待清庵 は約200年前、文化文政の頃、法隆寺 大僧都覚賢により建てられました。

覚賢 は現在の郡山城南の明和元年(1764)に生まれ、76歳という当時としては長寿でこの世を去ります。覚賢 は柳原中納言隆光を後見人とし、法隆寺に僧侶として仕え、文化九年(1812年)勃許により大僧都を賜ります。

茶道に通じていた覚賢は、法隆寺善住院に待清庵という茶室を建立
「待清庵で釜のお湯が沸いたので、お茶を一服」という手紙を仲間の僧侶に出して皆を招き、お茶を楽しんでいたと法隆寺の記録に残っています。

明治三年(1870)法隆寺善住院住職実乗という僧侶(本名樋口正輔)が住職の地位を退き、当地で家を構えます。彼は此処で住まいしながら法隆寺の録事や信徒総代などを務め、明治十~三十年代まで法隆寺の日記や公文書などを多く記しました。そして、彼は自分がかつて住職をしていた善住院の茶室を現在の蒲邸の場所に移しお茶を楽しんだのです。
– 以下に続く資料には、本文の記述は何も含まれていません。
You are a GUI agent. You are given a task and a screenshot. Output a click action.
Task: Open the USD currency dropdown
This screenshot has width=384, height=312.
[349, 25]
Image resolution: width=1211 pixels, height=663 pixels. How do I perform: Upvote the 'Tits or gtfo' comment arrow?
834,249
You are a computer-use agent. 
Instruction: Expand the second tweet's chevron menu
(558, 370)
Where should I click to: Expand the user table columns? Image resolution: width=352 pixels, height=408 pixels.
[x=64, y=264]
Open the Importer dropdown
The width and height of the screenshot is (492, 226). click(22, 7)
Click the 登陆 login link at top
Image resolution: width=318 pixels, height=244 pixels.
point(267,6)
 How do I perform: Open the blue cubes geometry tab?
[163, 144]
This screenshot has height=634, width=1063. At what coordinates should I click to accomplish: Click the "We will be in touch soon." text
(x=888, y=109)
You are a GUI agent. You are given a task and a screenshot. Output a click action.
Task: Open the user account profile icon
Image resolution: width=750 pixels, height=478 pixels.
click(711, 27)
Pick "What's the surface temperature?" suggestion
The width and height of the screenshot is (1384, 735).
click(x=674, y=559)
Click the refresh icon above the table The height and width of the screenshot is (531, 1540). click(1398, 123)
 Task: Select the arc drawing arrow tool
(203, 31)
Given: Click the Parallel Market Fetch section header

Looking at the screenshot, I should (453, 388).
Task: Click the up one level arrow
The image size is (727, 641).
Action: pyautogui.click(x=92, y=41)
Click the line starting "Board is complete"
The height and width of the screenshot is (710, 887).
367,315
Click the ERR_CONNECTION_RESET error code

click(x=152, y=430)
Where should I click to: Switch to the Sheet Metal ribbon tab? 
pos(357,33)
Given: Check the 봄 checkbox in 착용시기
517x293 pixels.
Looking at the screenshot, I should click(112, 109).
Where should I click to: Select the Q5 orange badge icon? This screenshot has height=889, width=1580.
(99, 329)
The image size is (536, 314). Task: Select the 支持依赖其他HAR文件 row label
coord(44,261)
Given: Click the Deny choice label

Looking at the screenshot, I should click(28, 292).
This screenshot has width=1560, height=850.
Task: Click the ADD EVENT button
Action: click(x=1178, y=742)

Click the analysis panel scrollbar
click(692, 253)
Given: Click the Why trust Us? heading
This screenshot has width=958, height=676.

茶室移築の時期や方法について、詳細は分かっていません。一旦解体したのか、或いは解体せずに土塀を壊して引いてきた可能性もあります。当時は引いて移築することも珍しくなかったようです。
茶室の門戸や室内に掲げる横に長い額である扁額 待清庵は、天保八年(1837)、前葉室山鶴峯禅師九十三歳によって書かれ、覚賢が七十五歳のときに彫刻しています。この扁額は茶室には大きすぎることから、どこか別の場所に掛かっていた可能性も考えられます。また、当時の茶釜は現在も法隆寺で保管されています。